Ma cosa c’entra il meraviglioso autore de “In mezzo al mare”, “Migliore”, “È sempre colpa di un altro”, “Gola” e tanti altri scritti con Daniele Manusia? Francesca, vedova del povero Torre, è stata compagna universitaria del presunto enfant prodige, ne è tutt’ora grande amica, e con la sensibilità e la generosità che le appartiene (è stata attrice e ha lavorato in teatro per Duccio Camerini) avrà rintracciato in Manusia qualche talento che le ricordasse vagamente suo marito. Non a caso a leggere l’atto unico è stato Valerio Mastandrea che, di Mattia Torre, era diventato l’attore feticcio.

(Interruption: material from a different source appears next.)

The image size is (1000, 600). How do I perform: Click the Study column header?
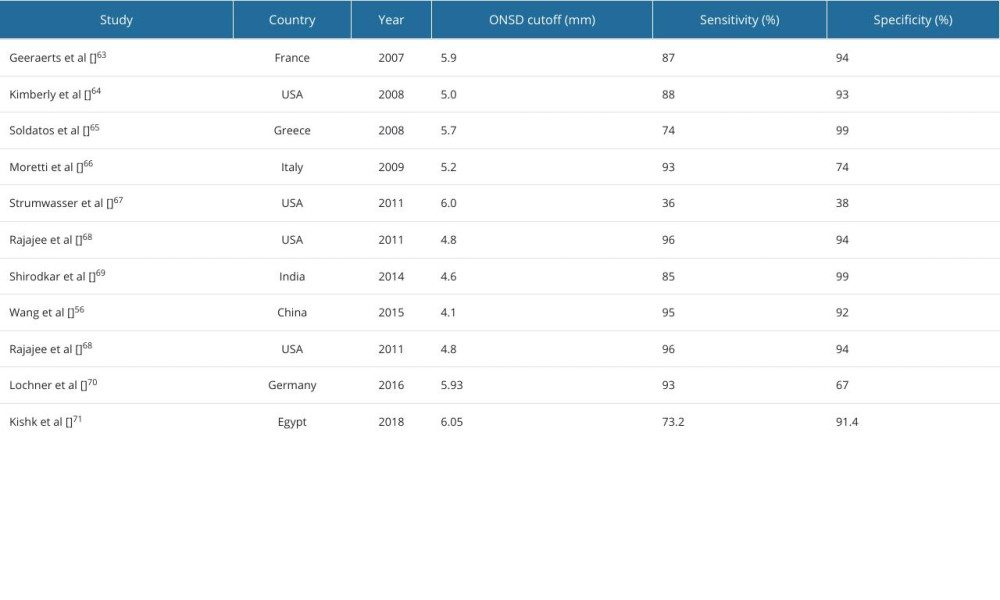(x=116, y=20)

Purtroppo però l’esperimento non è riuscito: presentatosi sul palco dell’Argentina per la performance, Mastandrea ha dato vita ad una lettura monocorde, appesantita da qualche pausa sbagliata, risultando noiosa e in fuorigioco, non riuscendo nel compito (arduo, colpa del testo e non sua) di evocare l’allegoria.
Se porti Shakespeare al cinema non puoi non considerare che, prima di te, lo hanno fatto Branagh e Zeffirelli, così come García Márquez, Gianluca Arcopinto o Mattia Torre hanno lasciato dei “metodi” e tracciato delle strade che puoi decidere di non seguire, ma che allora non devi neanche scimmiottare.
Qualcuno disse che un grande attore è in grado di recitare bene anche l’elenco del telefono. Vittorio Gassmann lesse il menù di un ristorante e fu un capolavoro, ma quello era Gassmann. In questa circostanza, invece, pare ci sia un concorso di colpe: un attore mai così fiacco (forse non credeva fino in fondo a ciò che aveva davanti) e, sul leggìo, un autore ancora molto in erba che forse, chissà, si farà. Ma che ancora troppe suole e macchine da scrivere dovrà consumare.